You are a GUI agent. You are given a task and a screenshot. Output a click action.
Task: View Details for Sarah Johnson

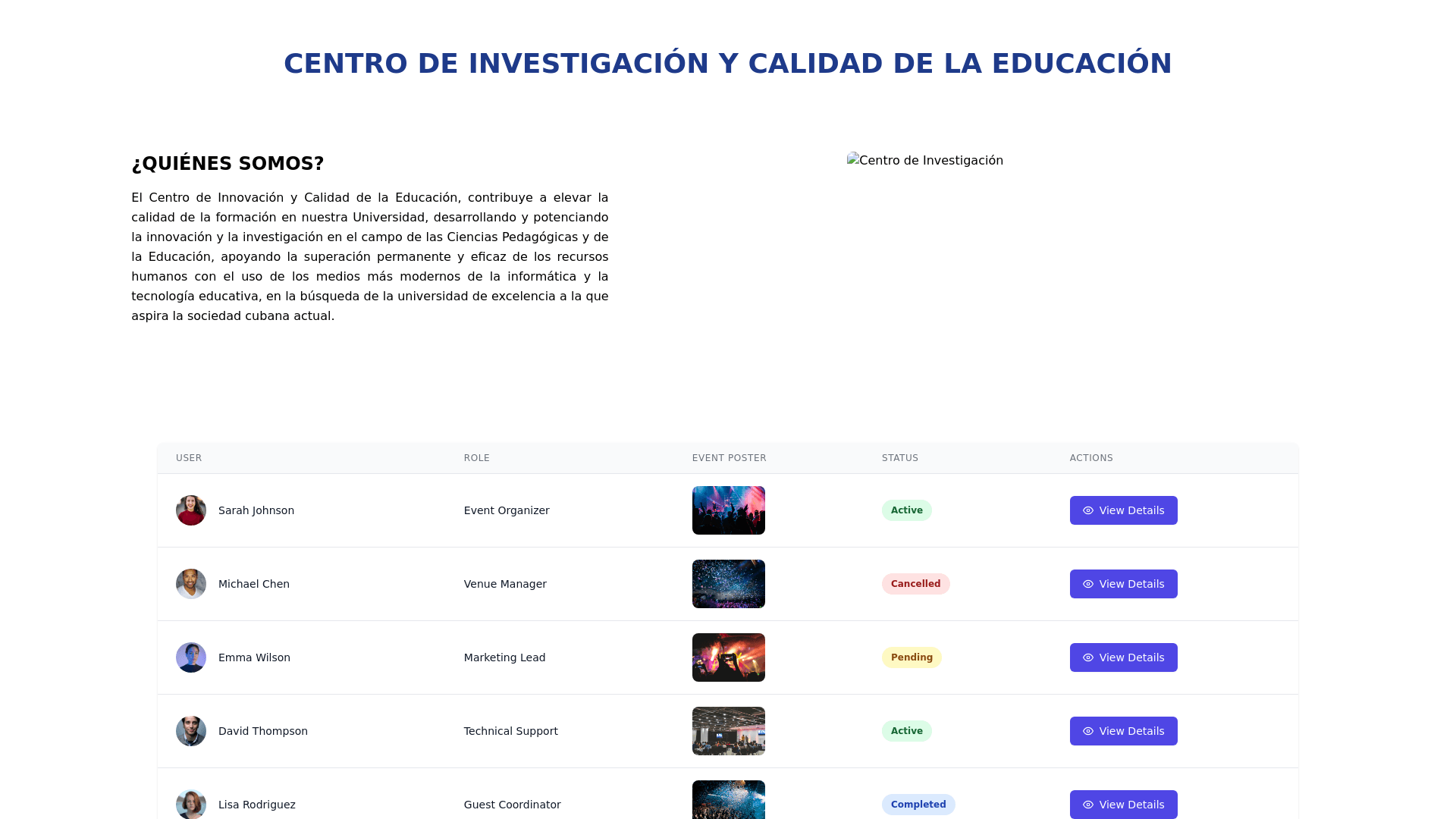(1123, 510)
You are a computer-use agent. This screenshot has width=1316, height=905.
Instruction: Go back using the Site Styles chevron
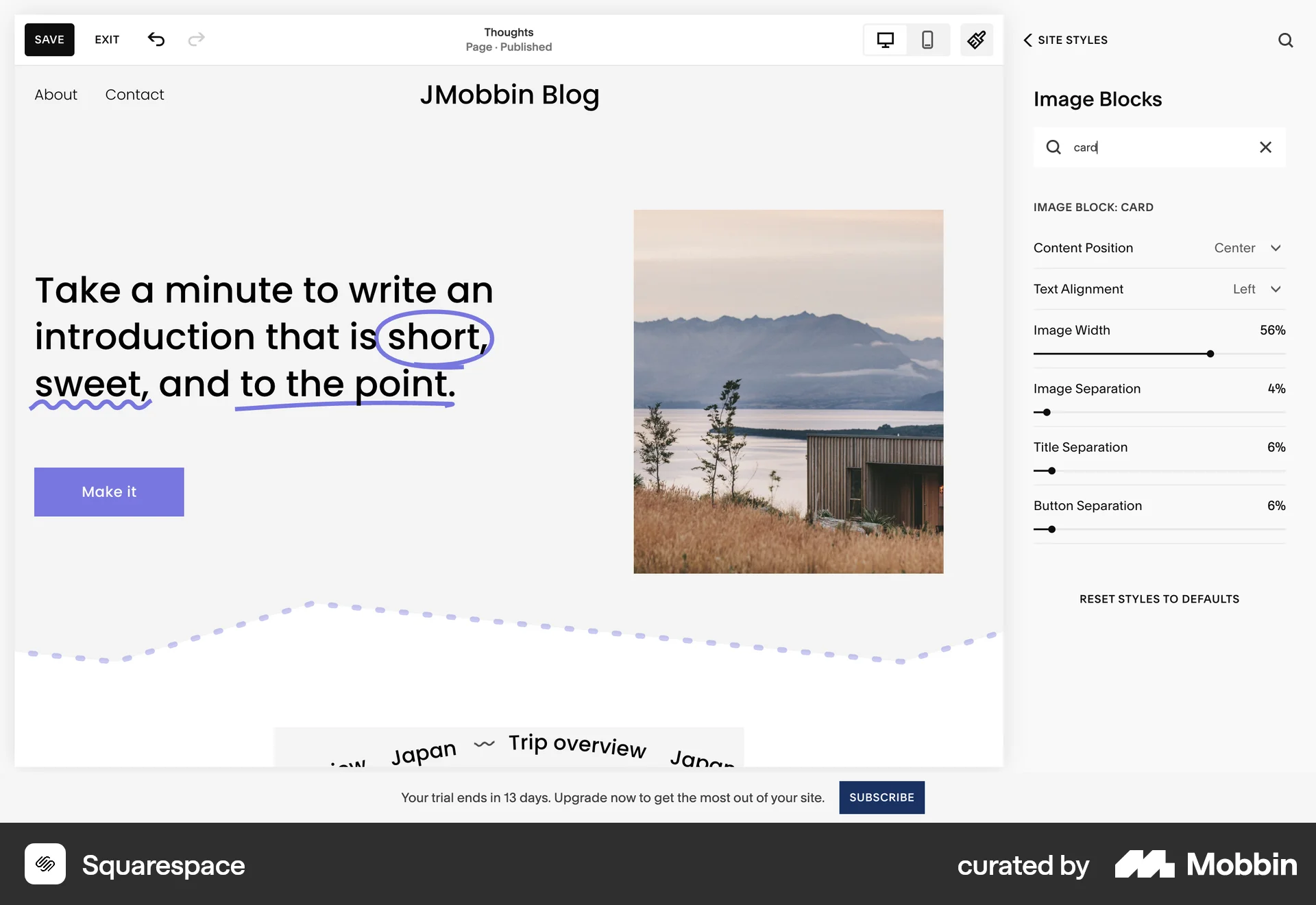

= = = = =

**Assignment:** Please return every line of the records above that contains the word "agent".

**Written solution:**
You are a GUI agent. You are given a task and a screenshot. Output a click action.
You are a computer-use agent. This screenshot has width=1316, height=905.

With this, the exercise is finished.